Monsters in Greek literature are often thought of as creatures which exist in mythological narratives, however, as this book shows, they appear in a much broader range of ancient sources and are used in creation narratives, ethnographic texts, and biology to explore the limits of the human body and of the human world.
This book provides an in-depth examination of the role of monstrosity in ancient Greek literature. In the past, monsters in this context have largely been treated as unimportant or analysed on an individual basis. By focusing on genres rather than single creatures, the book provides a greater understanding of how monstrosity and abnormal bodies are used in ancient sources. Very often ideas about monstrosity are used as a contrast against which to examine the nature of what it is to be human, both physically and behaviourally. This book focuses on creation narratives, ethnographic writing, and biological texts. These three genres address the origins of the human world, its spatial limits, and the nature of the human body; by examining monstrosity in these genres we can see the ways in which Greek texts construct the space and time in which people exist and the nature of our bodies.
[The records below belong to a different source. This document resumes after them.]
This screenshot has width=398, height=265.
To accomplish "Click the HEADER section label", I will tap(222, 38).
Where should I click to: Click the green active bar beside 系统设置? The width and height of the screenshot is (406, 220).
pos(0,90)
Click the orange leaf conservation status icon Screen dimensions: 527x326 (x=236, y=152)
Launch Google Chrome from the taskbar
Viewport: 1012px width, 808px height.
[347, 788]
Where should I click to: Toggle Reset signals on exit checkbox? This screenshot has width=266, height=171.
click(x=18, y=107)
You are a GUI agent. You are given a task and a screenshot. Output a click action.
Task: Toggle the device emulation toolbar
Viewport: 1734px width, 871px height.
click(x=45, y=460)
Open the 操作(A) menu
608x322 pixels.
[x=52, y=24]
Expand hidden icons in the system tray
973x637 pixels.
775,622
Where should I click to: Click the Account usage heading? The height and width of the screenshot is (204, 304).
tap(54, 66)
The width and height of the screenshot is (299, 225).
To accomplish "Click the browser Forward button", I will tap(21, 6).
This book is aimed primarily at scholars and students undertaking research, not only those with an interest in monstrosity, but also scholars exploring cultural representations of time (especially the primordial and mythological past), ancient geography and ethnography, and ancient philosophy and science. As the representation of monsters in antiquity was strongly influential on medieval, renaissance, and early modern images and texts, this book will also be relevant to people researching these areas.